Studies of naturally occurring algal toxins like domoic acid (DA) and saxitoxins (STXs) in tropical developing countries are still very rare despite their harmful effect on marine life, human health, and seafood safety. We conducted a rapid assessment of DA, which is responsible for Amnestic Shellfish poisoning (ASP), and STXs and its congeners that are known to cause a foodborne illness called Paralytic Shellfish poisoning (PSP) between the 15th and 30th of July 2022. The assessment was based on earlier studies that recorded the presence of potentially toxic species that are causative agents of ASP and PSP in Kenya's coastal waters. In these geo-referenced areas, site characteristics including environmental variables such as temperature, salinity, dissolved oxygen (DO), and turbidity were recorded and surface seawater samples were collected for laboratory analysis of dissolved inorganic nutrients (nitrogen, phosphorus, and silicates), and chlorophyll a. Additionally, the abundance of potential PSP toxin-producing species Alexandrium spp., Aphanizomenon spp., Brachydinium capitatum, Gonyaulax spp., and Gymnodinium spp., and potential ASP toxin-producing species Amphora spp., Nitzschia acicularis, Nitzschia closterium, Nitzschia longissimi, Nitzschia reversa, Nitzschia sigma, Nitzschia spp., and Pseudo-nitzschia spp. were assessed alongside the toxins at each sampling location.
The phytotoxin samples were collected through horizontal net hauls at the water surface (depth of 0.5 m) using a 20 µm mesh size plankton net (Reguera et al., 2016). The haul contents at the net cod end were transferred into a container and sieved through 100 µm mesh to remove larger microzooplankton organisms that consume phytoplankton. The samples were transferred into glass containers and then transported to the laboratory in an icebox for further filtration. In the laboratory, 50 ml of the concentrated phytoplankton sample was filtered through a glass-fiber filter (25 mm) with a vacuum pump (e.g. Millipore), making sure that all the water was filtered through the filtration unit. The filter was then removed, and freeze-dried in cryogenic vials for analysis of PSP-saxitoxin and ASP-domoic acid. The PSP toxins in the filters were determined by LC-FLD using LC-FLP: LC1100 series liquid chromatography system consisting of a G1379A degasser, a G1311A quaternary pump, a G1229A autosampler, and a G1321A fluorescence detector (Agilent Technologies, Waldbronn, Germany) coupled to PCX 2500 post-column derivatization system (Pickering Laboratories, Mountain View, CA, USA, Reeves et al., 2021). The domoic acid was established by LC-MS/MS technique using LC1100 System (Agilent Technologies, Waldbronn, Germany) coupled to a 4000 Q-Trap triple quadrupole mass spectrometer (SCIEX, Darmstadt, Germany, Thomas et al., 2022).

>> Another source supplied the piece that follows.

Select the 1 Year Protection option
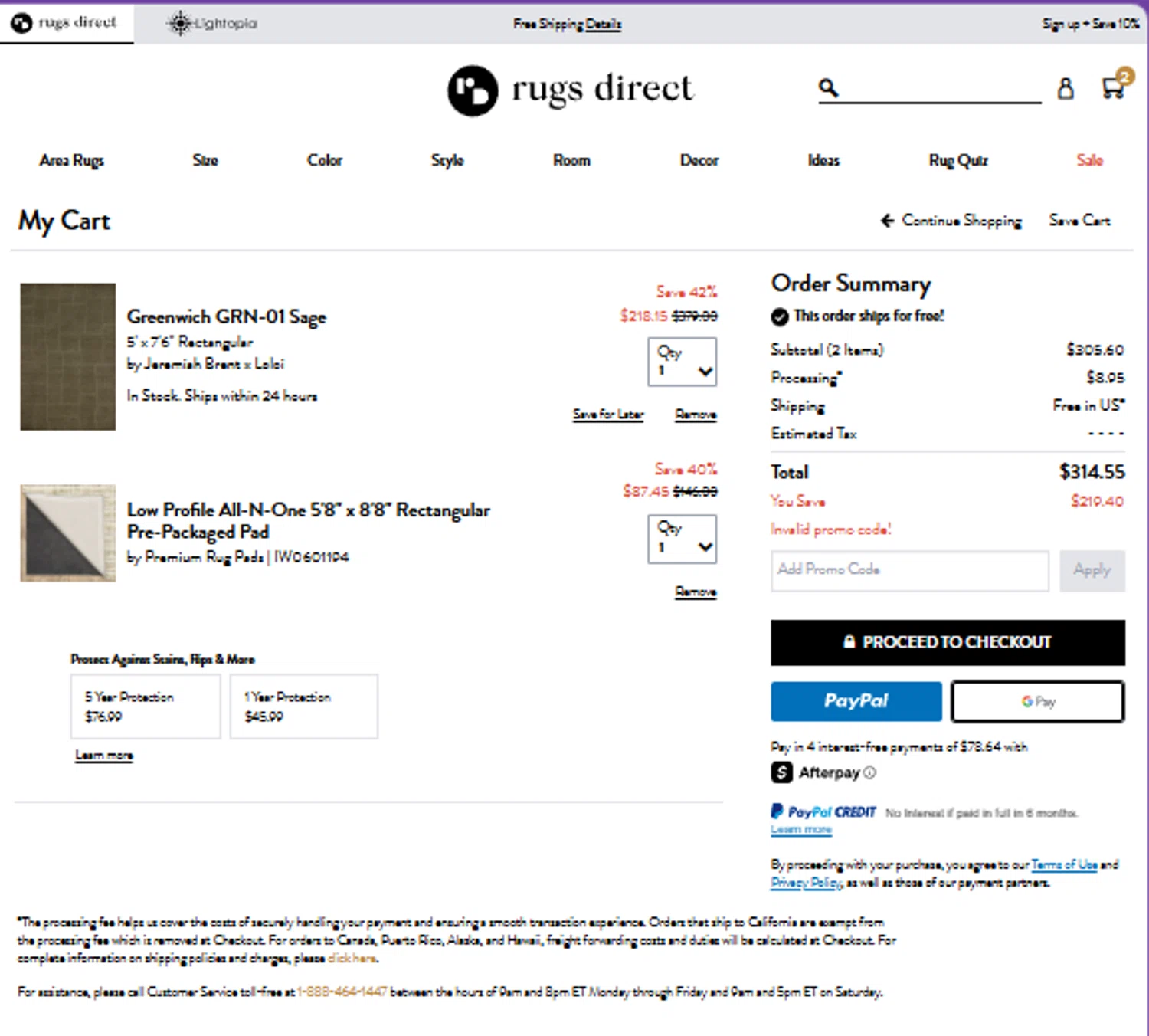 304,707
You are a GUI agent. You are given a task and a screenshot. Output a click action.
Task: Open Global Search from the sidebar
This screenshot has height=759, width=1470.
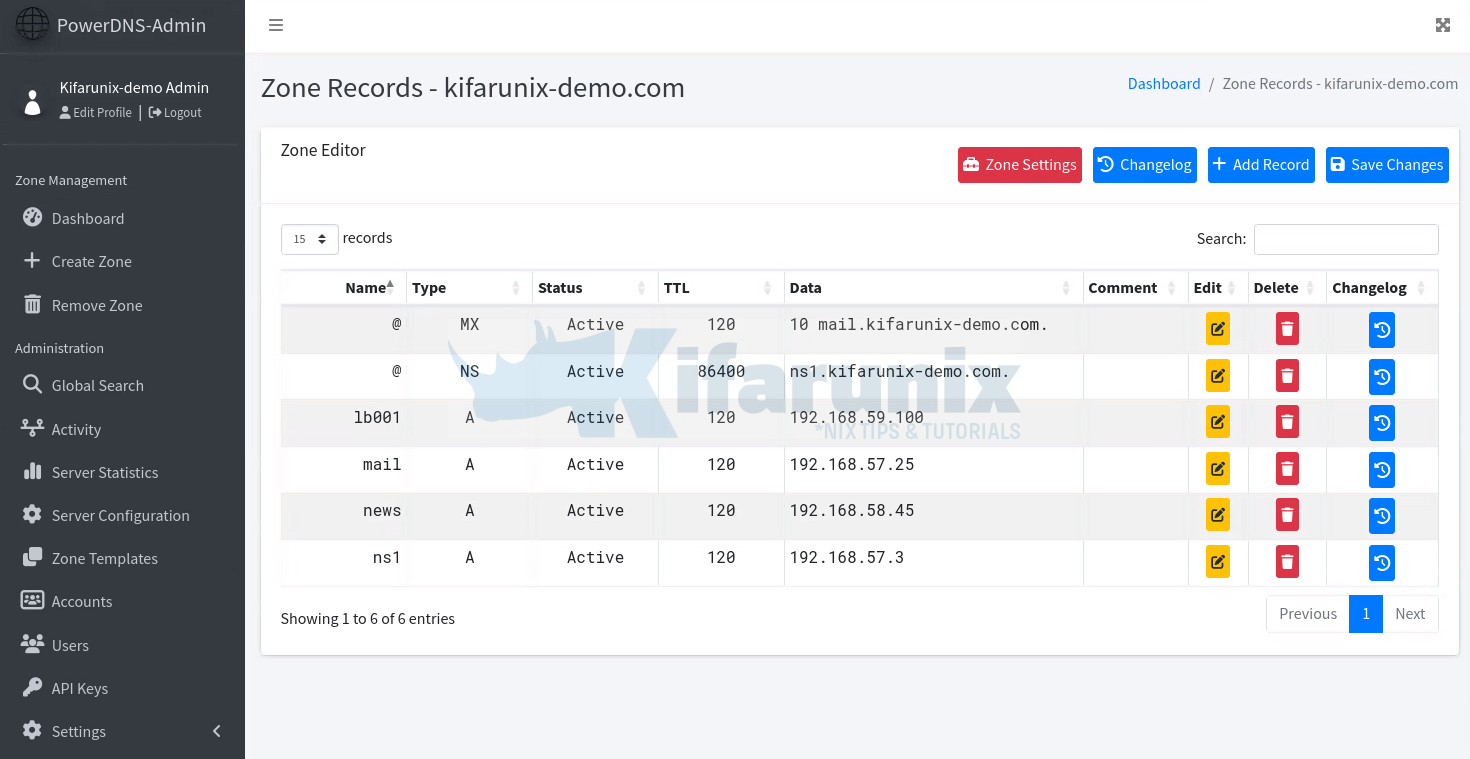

Qualitative concentrated samples were collected by filtering 20 l of water (collected from just below the water surface) through a 20 µm phytoplankton net. For numerical analysis and potentially toxic species identification, 100 ml of water samples were fixed in 5% Lugol's solution. The samples were further concentrated to a volume of 50 ml and 1 ml (in triplicate) of the concentrated sample was transferred into a Sedgewick-Rafter chamber mounted on an inverted compound microscope (Leica DM IL) and counting of phytoplankton cells carried out in 100 squares of the cell chosen randomly. The results were expressed as the number of cells per liter. For chlorophyll determination, 1 l of seawater was taken from a depth of 50 cm, filtered onto a microfiber filter (Whatman GF/F), wrapped in tinfoil and stored at -20°C. In the laboratory, the filters were digested and chlorophyll a extracted using 96% Ethanol. The chlorophyll a/ethanol solutions were measured using a fluorometer (TD10AU Flouru, Ex436, Em680) according to (Welschmeyer, 1994).
Nutrient samples were filtered through disposable syringe filters (Sartorius Minisart ® - 0.45 µm pore size) immediately after sampling and filled into pre-rinsed polyethylene bottles, preserved with a mercury chloride solution (50 µl of a 20 g/l HgCl2-solution added to 100 ml sample) and stored cool until analysis. In the laboratory, nutrient concentrations were determined using standard methods in Grasshoff et al., (2007) by spectrophotometry (Infinite® M200 NanoQuant, Tecan Group Ltd., Switzerland).
Additionally, temperature, salinity, DO and turbidity were measured in situ using a handheld probe YSI Professional Plus (SKU6050000) Water Quality Meter, and Portable TN100 turbidity meter (Thermo Scientific™ ) respectively. All the field samplings and data collection were done in duplicates. All geo-references and field data were collected using KoboCollect v2022.2.3. Toxin-producing phytoplankton species identification was done at Kenya Marine and Fisheries Research Institute (KMFRI) laboratories.